■ Exercise requirements ■
Please format the entries below as a Markdown table with the columns n and Line, giving each non-blank line its own numbered row.

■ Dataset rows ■
==============================
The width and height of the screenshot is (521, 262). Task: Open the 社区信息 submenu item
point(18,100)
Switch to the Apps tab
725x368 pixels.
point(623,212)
==============================
■ Task response ■
| n | Line |
|---|---|
| 1 | The width and height of the screenshot is (521, 262). Task: Open the 社区信息 submenu item |
| 2 | point(18,100) |
| 3 | Switch to the Apps tab |
| 4 | 725x368 pixels. |
| 5 | point(623,212) |